Why is Vector3D unrelated to RealVector?

Hello,

I’ve been trying to do a matrix-vector product using a 3x3 RealMatrix instance and a Vector3D instance. The method of the RealMatrix interface for matrix-vector product is the .operate method, which takes a RealVector as input (or a double[] but it is not my point here).

However, the Vector3D class is not a subclass of RealVector, nor does it have any link with it. This seems counterintuitive to me. The .operate(RealVector) is thus unusuable here.

To do this matrix-vector product, it seems that one need to convert the Vector3D to a double[], use the .operate(double[]) method, and then convert the output double array back to Vector3D, which I find to be a clunky way of doing things.

Am I missing something here? Are the objects I use not the good ones to do what I am trying to do? Or should Vector3D be a subclass of RealVector ?

Cheers,
Guillaume

Hi Guillaume,

I believe this behavior and architecture are inherited from Apache’s Common Math, of which Hipparchus was originally a fork. From what I can see in the documentation and the code itself, RealVector is intended for Linear Algebra while Vector3D is an object for geometrical problems. They might even have been implemented completely independently.
I’ll let other developers comment on a potential workaround or judge if modifications are necessary at this stage.

Romain.

1 Like

Hi!

I agree with Romain’s remark. The two objects have two different purposes. Vector3D is design for geometrical operations while RealVector is a more a N-dimension container for algebra operations. Therefore, RealVector can be used to store and do operations on data like a state vector or a measurement residuals vector. I think the difference between the two objects is very important.

Because there is a method toArray() in Vector3D class, maybe we could also have a method toRealVector(). (We should also add it in Vector2D)

Something like:

public RealVector toRealVector() {
   return MatrixUtils.createRealVector(toArray());
}

Do you think this method could be useful for you?

Best regards,
Bryan

Yes, Vector3D' belongs to the geometry module, which depends on the core module that contains the linear algebra stuff.
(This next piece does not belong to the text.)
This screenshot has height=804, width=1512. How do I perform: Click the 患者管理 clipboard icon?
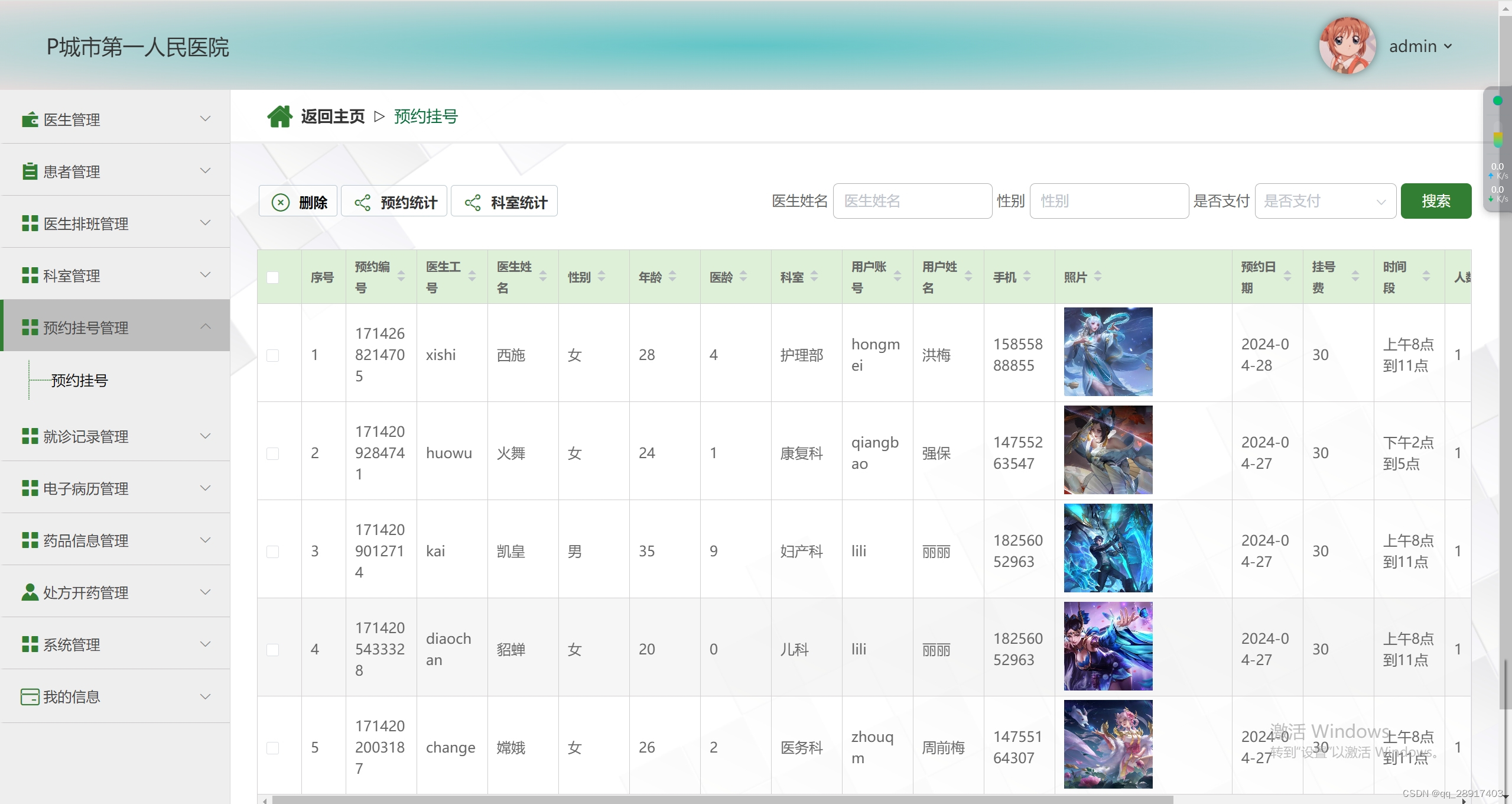(x=30, y=171)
There are some geometry specific operations that could be considered as linear transforms, but they are semantically at a higher level. As an example, you can apply a Rotationto aVector3D`, but it is not necessarily the same as multiplying a 3x3 matrix and a 3x1 vector. In fact, it is not done this way as we use quaternions to implement rotations, not matrices.

So blurring the distinction between high level geometry and low level linear algebra is against the current design choices. What could however be changed in would fit nicely in the architecture is to provide more geometrical operators like translation, translation-rotation combinations and similar things. This is what the `Transform’ in Orekit do.

Thanks for all your answers !

I think I understand better why Vector3D does not extend RealVector as of the development history hindsight you gave me. My point was not to change what RealVector is used for, but rather to let Vector3D be seen as this kind of N-dimension container (with N = 3). However I understand that this could be against the current design choice of separating geometry and linear algebra.

Do you think this method could be useful for you?

I don’t think adding this method will really change anything in my case, because it is a matter of code clunkyness and not of actually performing the computation. My issue here is that because the .operate method does not handle Vector3D, the following:

RealMatrix matrix = someRealMatrix();
Vector3D vector = someVector3D();
Vector3D output = matrix.operate(vector);

does not work, and we have to use a workaround like :

RealMatrix matrix = someRealMatrix();
Vector3D vector = someVector3D();
Vector3D output = new Vector3D(matrix.operate(vector.toArray()));

which I think is more tedious than needed. Adding the .toRealVector() in the Vector3D class would lead to similar cumbersome :

RealMatrix matrix = someRealMatrix();
Vector3D vector = someVector3D();
Vector3D output = new Vector3D(matrix.operate(vector.toRealVector()));

As an example, you can apply a Rotation to a Vector3D, but it is not necessarily the same as multiplying a 3x3 matrix and a 3x1 vector. In fact, it is not done this way as we use quaternions to implement rotations, not matrices.

I agree that rotation should indeed be represented with Rotation instances and not by RealMatrix ones, however in my case the matrix I need to use is not a rotation matrix (it is an inertia matrix), so the Rotation class is not the appropriate way to represent it. But maybe once again I am not using the proper tools to solve my problem?

Anyway, thank you again for all your answers and sorry if I am too verbose to express my issue.